**What you are asked to do:** How many lines of the material below contain the string "Fill"? Reply with the number alone.

-------- Supplied records

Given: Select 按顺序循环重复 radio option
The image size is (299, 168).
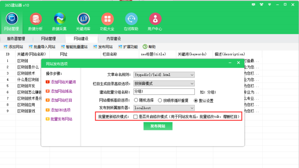Looking at the screenshot, I should click(160, 100).
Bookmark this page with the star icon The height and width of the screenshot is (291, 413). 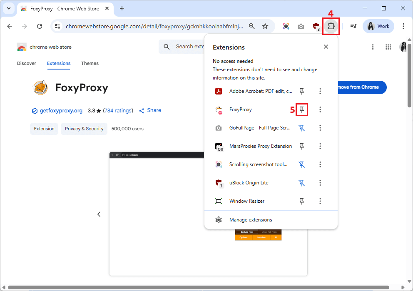pos(265,26)
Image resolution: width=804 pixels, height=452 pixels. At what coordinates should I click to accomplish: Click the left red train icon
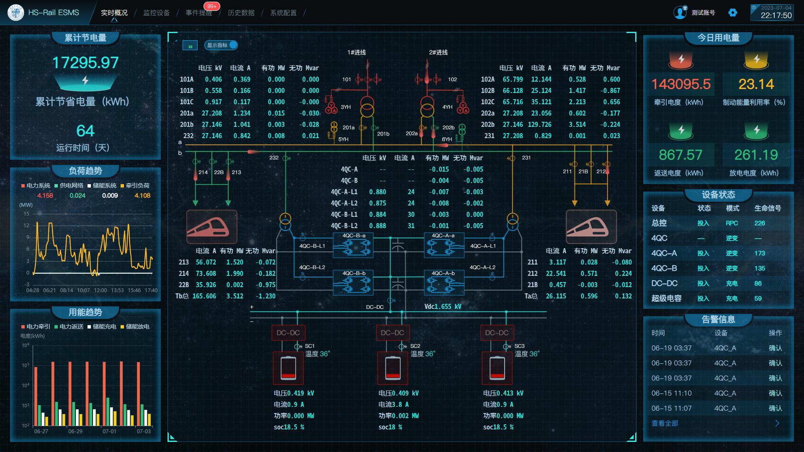(x=211, y=226)
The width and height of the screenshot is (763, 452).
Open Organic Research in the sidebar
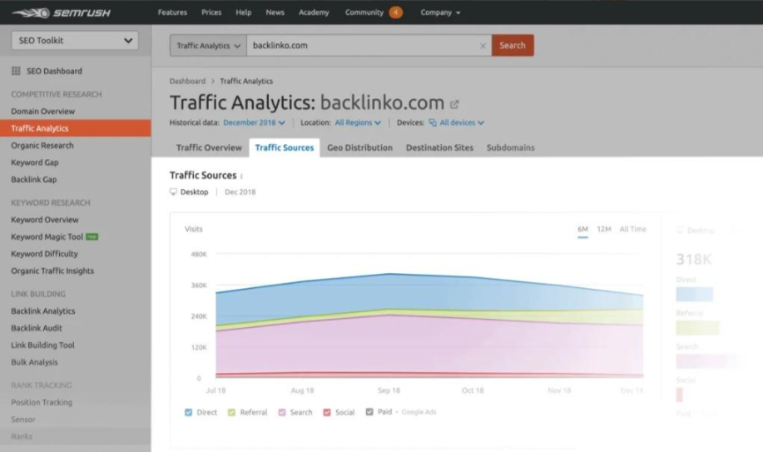(42, 146)
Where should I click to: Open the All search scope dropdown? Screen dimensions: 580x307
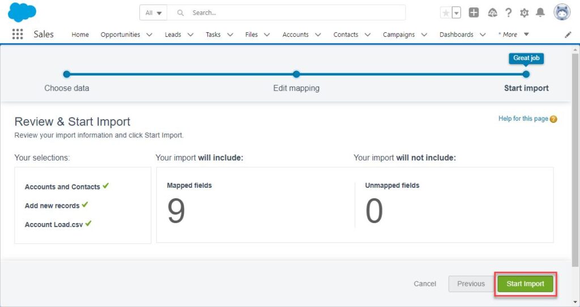[x=153, y=12]
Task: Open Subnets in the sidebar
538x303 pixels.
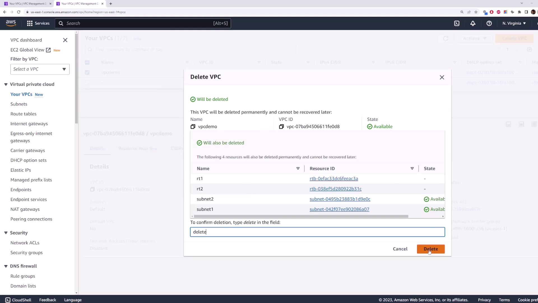Action: coord(19,104)
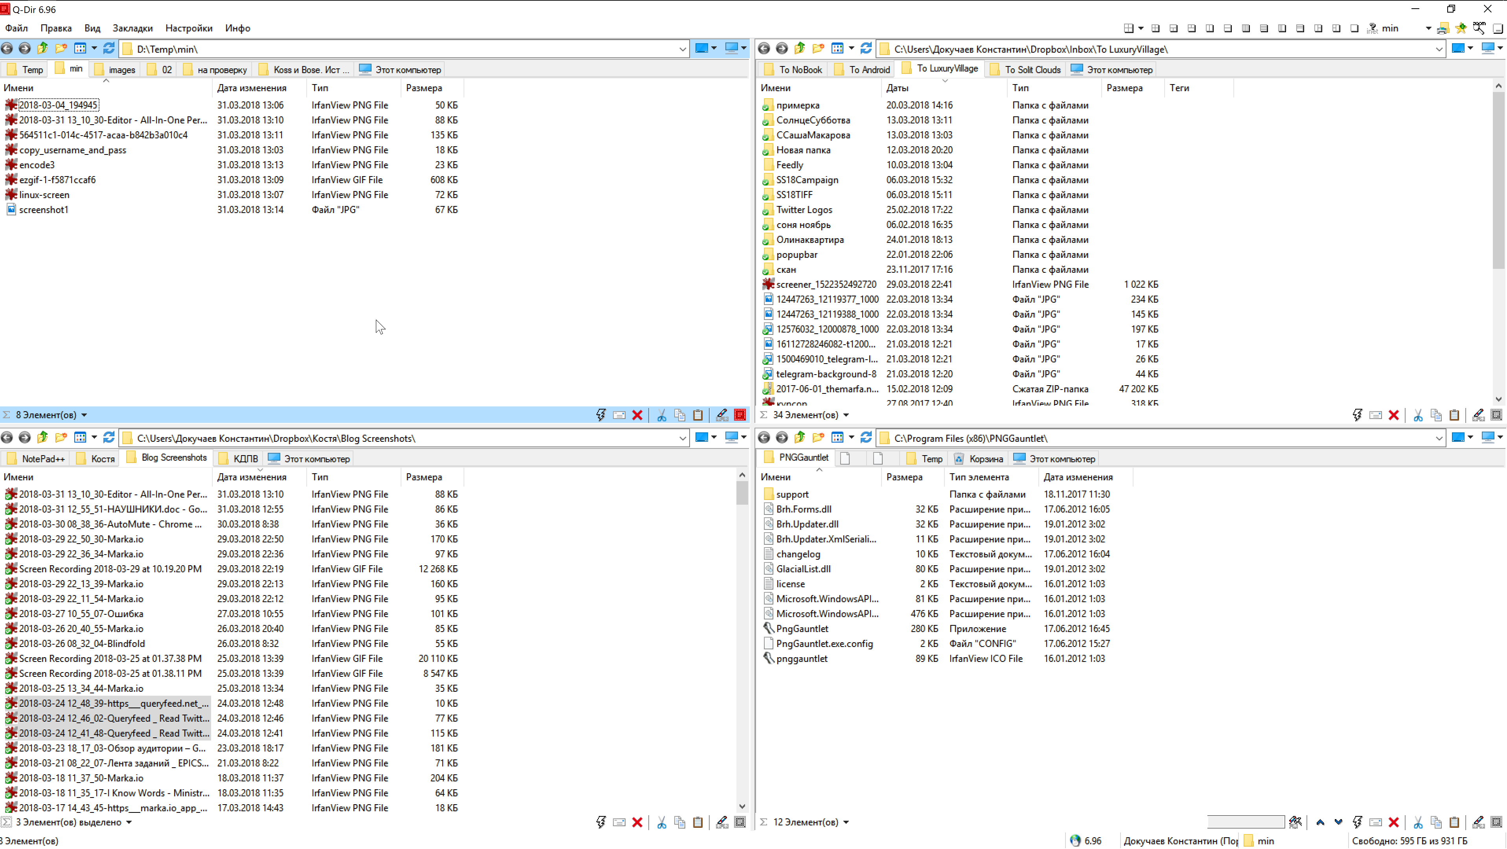This screenshot has width=1507, height=849.
Task: Click new folder icon in bottom-right pane toolbar
Action: tap(818, 438)
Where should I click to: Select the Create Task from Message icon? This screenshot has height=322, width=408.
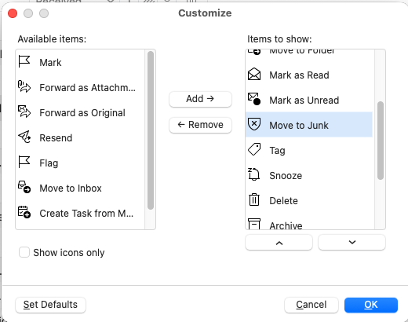click(24, 212)
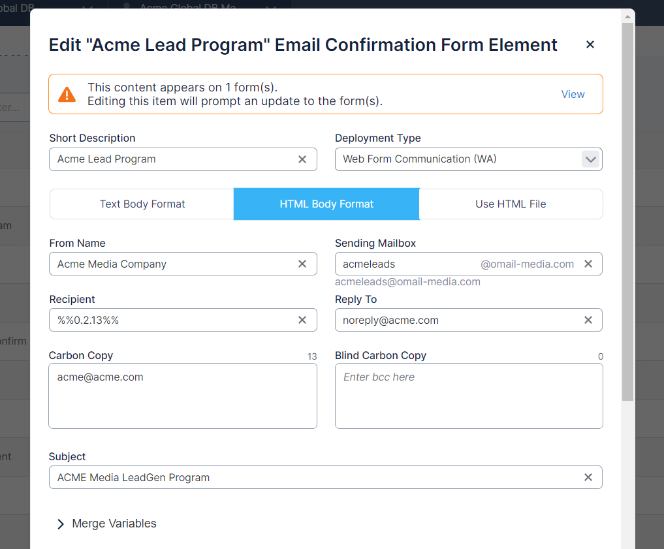Switch to Text Body Format

[x=142, y=204]
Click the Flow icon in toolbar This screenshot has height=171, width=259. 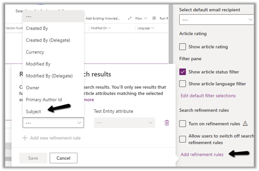(130, 18)
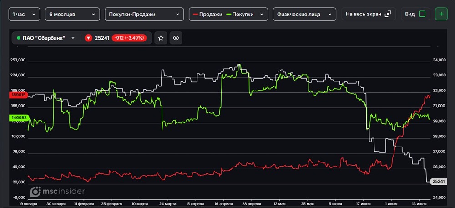This screenshot has width=455, height=208.
Task: Click the green 146092 purchases value label
Action: tap(18, 117)
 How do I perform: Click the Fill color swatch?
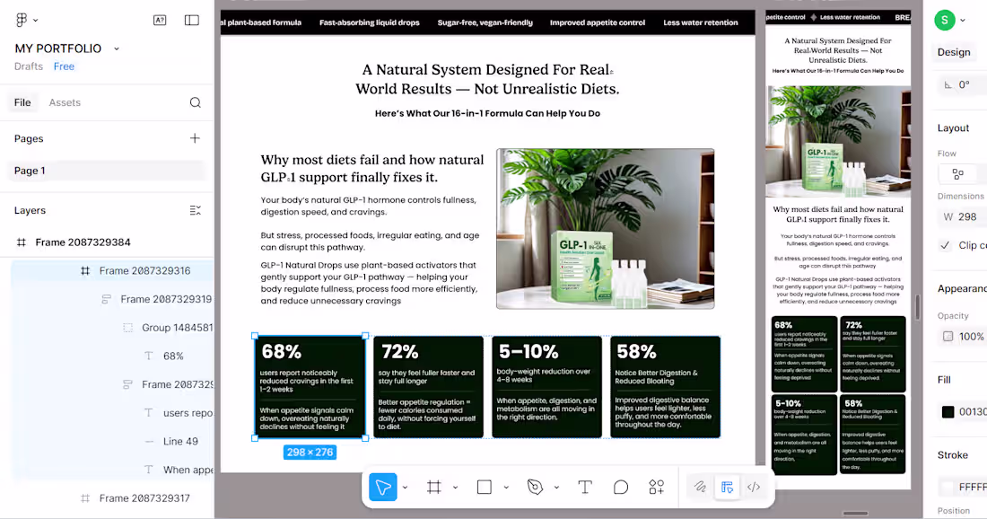[x=948, y=413]
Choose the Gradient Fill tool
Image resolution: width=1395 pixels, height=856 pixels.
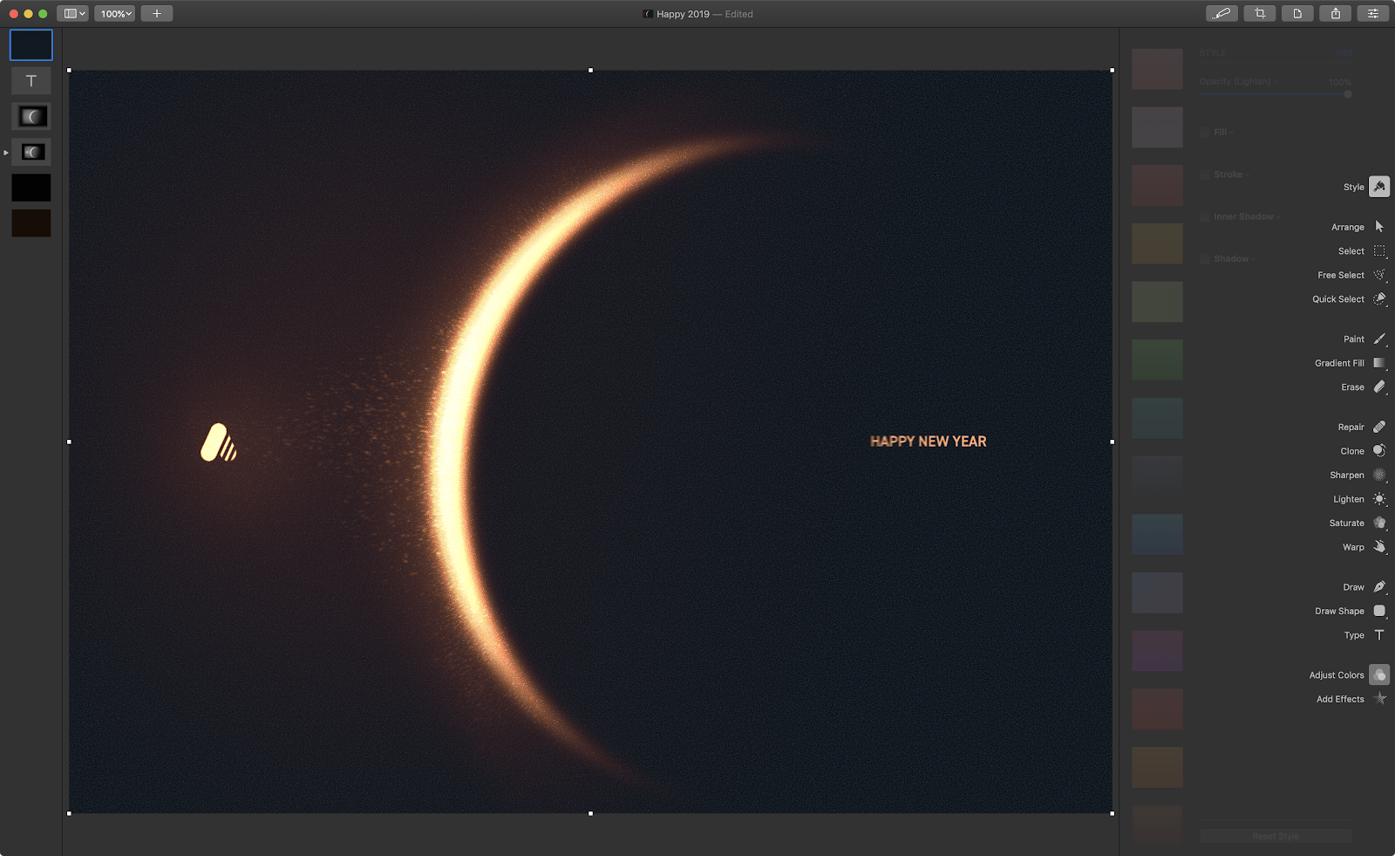coord(1379,363)
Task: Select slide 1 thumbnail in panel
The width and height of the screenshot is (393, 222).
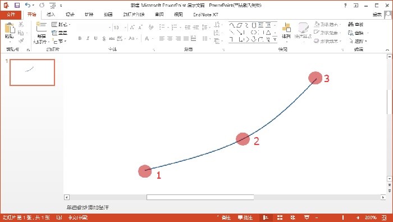Action: click(x=32, y=73)
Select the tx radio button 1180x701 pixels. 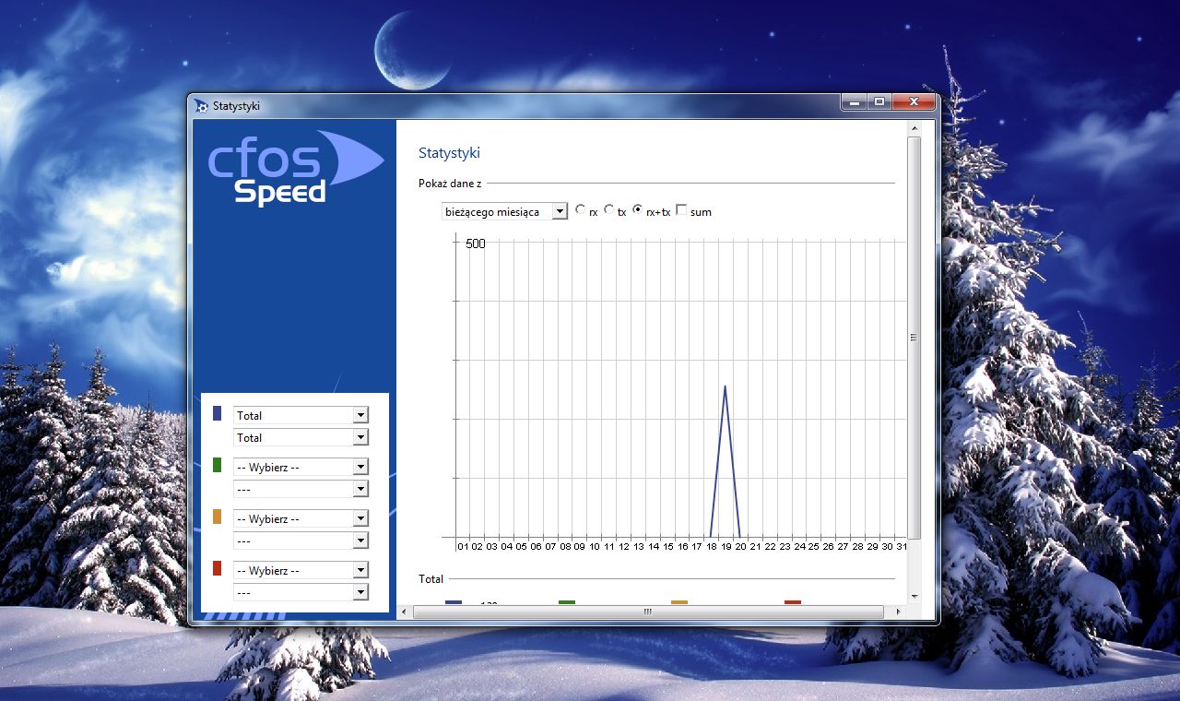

----------------

**Complete output:** 2